In the beginning was the word, the word
That from the solid bases of the light
Abstracted all the letters of the void;
And from the cloudy bases of the breath
The world flowed up, translating to the heart
First characters of birth and death.
(Dylan Thomas, In the Beginning)
Ela foge porque odeia a definição. Não adianta procurar. A mente é muito vasta e os sons infinitos. Essa roupa ela não quer vestir. Não vai. É melhor esquecer; tomar um café, caminhar. Pensar mais só ajuda a afastá-la. O som não corresponde. A forma está errada. A imagem é distorcida. É suave onde deveria ser dura e áspera onde deveria ser lisa. Não tem cheiro. Não arranha. Não cabe.

Ah, mas é lei. Está escrita, estática, em traços mortos, claramente, no vocabulário da academia. Se a lei exige, o que fazer? Não tem como escapar. Tem que aceitar. Até porque está lá, impressa e classificada. Não se pode inventar outra sem justificativa racional. Se existe, é para ser usada. Não lembra? Vai lá procurar!

Mas se tentares lembrar, assim, na hora, no repente, no desamparo, não terás chance. Tomara que esqueças a ordem das letras, que tropeces nos sons semelhantes. De onde veio esta coisa? Não nasceu da fala humana. Parece obra de burocrata. Talvez de escrita estrangeira impondo-se à voz. Por que é tão grande? Por que é tão feia. Vai, escolhe outra. Inventa! Não muda de idioma. Arranja outra abstração. A luz tem base sólida, é natural, é intensa, é verdadeira. Não sacrifiques o essencial. Ao poeta, só interessa o essencial.

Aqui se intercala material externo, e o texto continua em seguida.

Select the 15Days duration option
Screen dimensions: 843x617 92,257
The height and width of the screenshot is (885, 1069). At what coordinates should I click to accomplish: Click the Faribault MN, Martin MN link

O essencial é invisível às letras, que são apenas fantoches, talvez iscas, talvez nada. Agora é a hora de criá-la, inventá-la a partir do nada. Deixa que ela te possua, revelando seu ritmo no sopro vital e traduzindo-se ao teu coração, e com sangue pulsante escreva sua morte, dando-lhe a vida.

Um comentário:

Renata disse...

"A gente pode não controlar o sentimento mas deve controlar a atitude"

Obrigada pelo comentário no Kit Básico.